What is the point of a library?

Many decades ago there was a tiny library in Highgate, North London, where I lived. I don’t know how many books it had in it, but not a huge amount. This probably didn’t matter because nobody ever visited it.

Understandably, the local Council put out the message that it, along with a few others, would be closed down.

Naturally, the news of this pending closure motivated all the local loonies, alongside loonies from further afield. Suddenly they were outside the library they never used with their banners and placards and shouty voices screaming at everybody driving by. The library that nobody used must be saved.

This library saving was back in the days well before the internet or any form of modern technology. Those were the days when if you did want to research anything, you had to find a relevant book and read the author’s thoughts on the subject. Then maybe find a supplementary book and read that author’s views. No wonder we were so ignorant and easy fodder for whoever’s books were the ‘mainstream’.

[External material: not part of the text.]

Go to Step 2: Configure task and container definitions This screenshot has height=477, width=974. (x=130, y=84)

Last week, I decided to spend time looking at Liverpool‘s brand new Central Library. Ok, it was raining and I had time to kill.

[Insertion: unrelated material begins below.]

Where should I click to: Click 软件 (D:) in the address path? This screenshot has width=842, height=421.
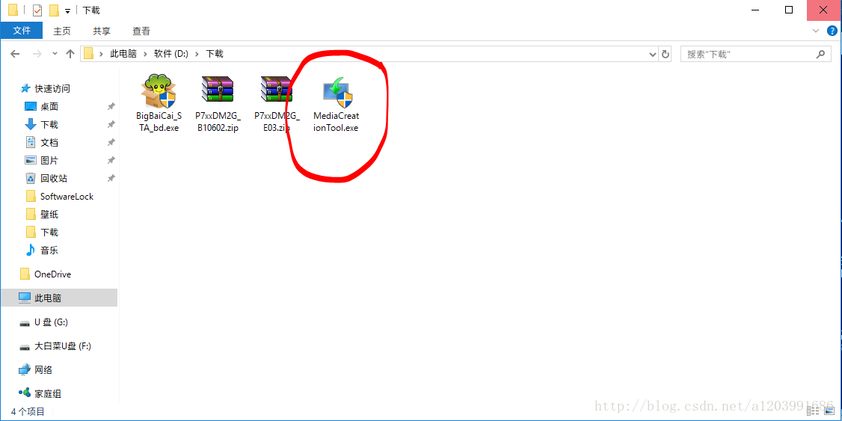[171, 54]
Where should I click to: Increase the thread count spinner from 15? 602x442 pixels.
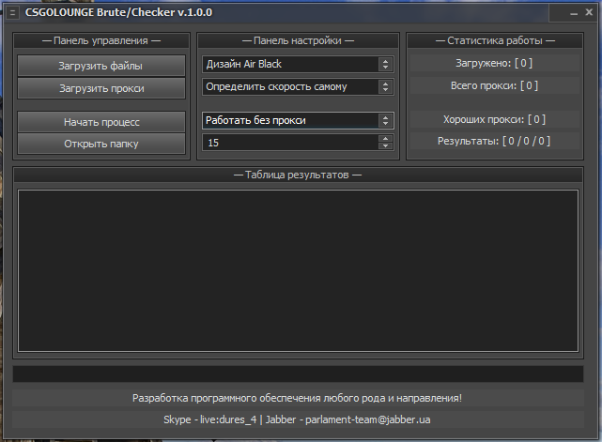pos(385,139)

The building recently cost about £ 60 Million to renovate, and it struck me as a very nice building. I loved how the modern style interconnected with oldie worldie styles.

But, it was full of lots and lots of space. So much space.

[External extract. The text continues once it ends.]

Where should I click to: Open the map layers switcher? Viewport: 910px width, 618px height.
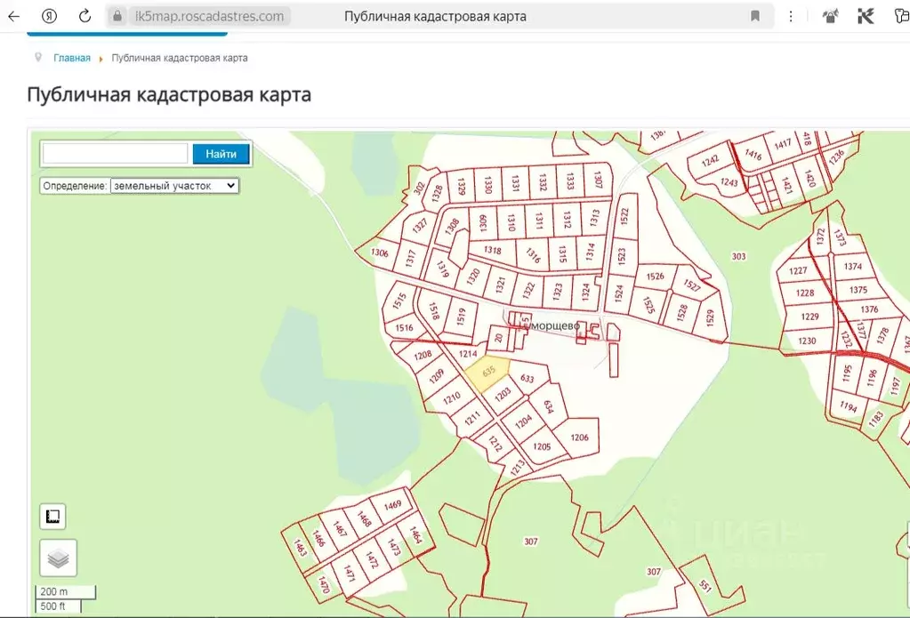tap(58, 558)
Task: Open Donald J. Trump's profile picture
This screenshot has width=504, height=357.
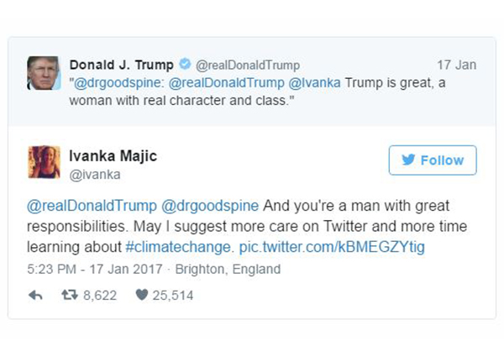Action: pyautogui.click(x=42, y=72)
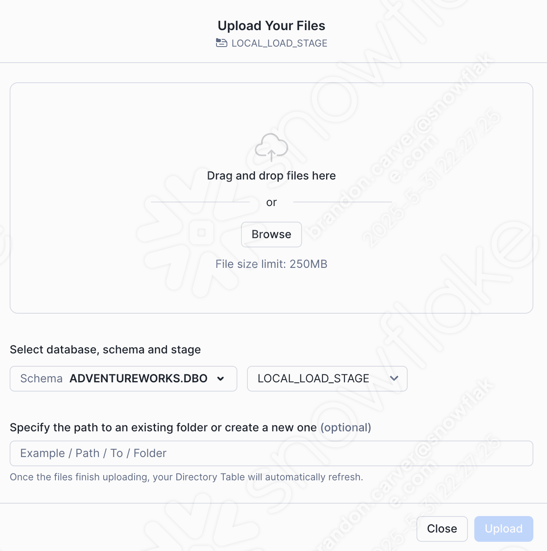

And in a number of places, there were books. There was far more space than books, and also there seemed to be computers and microfiche readers and photocopiers, and of course, the obligatory Costa coffee shop. Why is Costa coffee always associated with books anyway?

There were mysterious rooms with really really old books kept in controlled climate under lock and key (apparently it took three months to get all these rarities back from special storage into this slightly in view storage), and mysterious rooms with really really old architecture.

All very nice, but what’s the point?

Surely libraries are redundant? We no longer need libraries. They are over-expensive, pointless and unnecessary places.

All modern literature is available electronically, and material from before the ‘digital age’ could easily be transferred to electronic form. A lot of it already has. Heck, even the microfiche stuff can be digitised.

The Liverpool Central Library makes play of the fact that it stores some extremely rare manuscripts and original hand-written works.

Hello?

These should not be in a library! These should be in a museum. And the contents should be scanned for anybody to enjoy electronically without any fear of the degradation of the original.

Libraries ceased to have a purpose once the internet was designed. As internet technology has enhanced itself, so too have we completely eradicated any excuse for keeping physical libraries.

Imagine what Liverpool could have more properly spent that £ 60 Million on!

Libraries are not good for the environment. They are certainly wasteful and not in the slightest bit ‘green’. They are a hark back to an era we have moved on from.

All libraries need to be closed and the buildings used for something far more useful.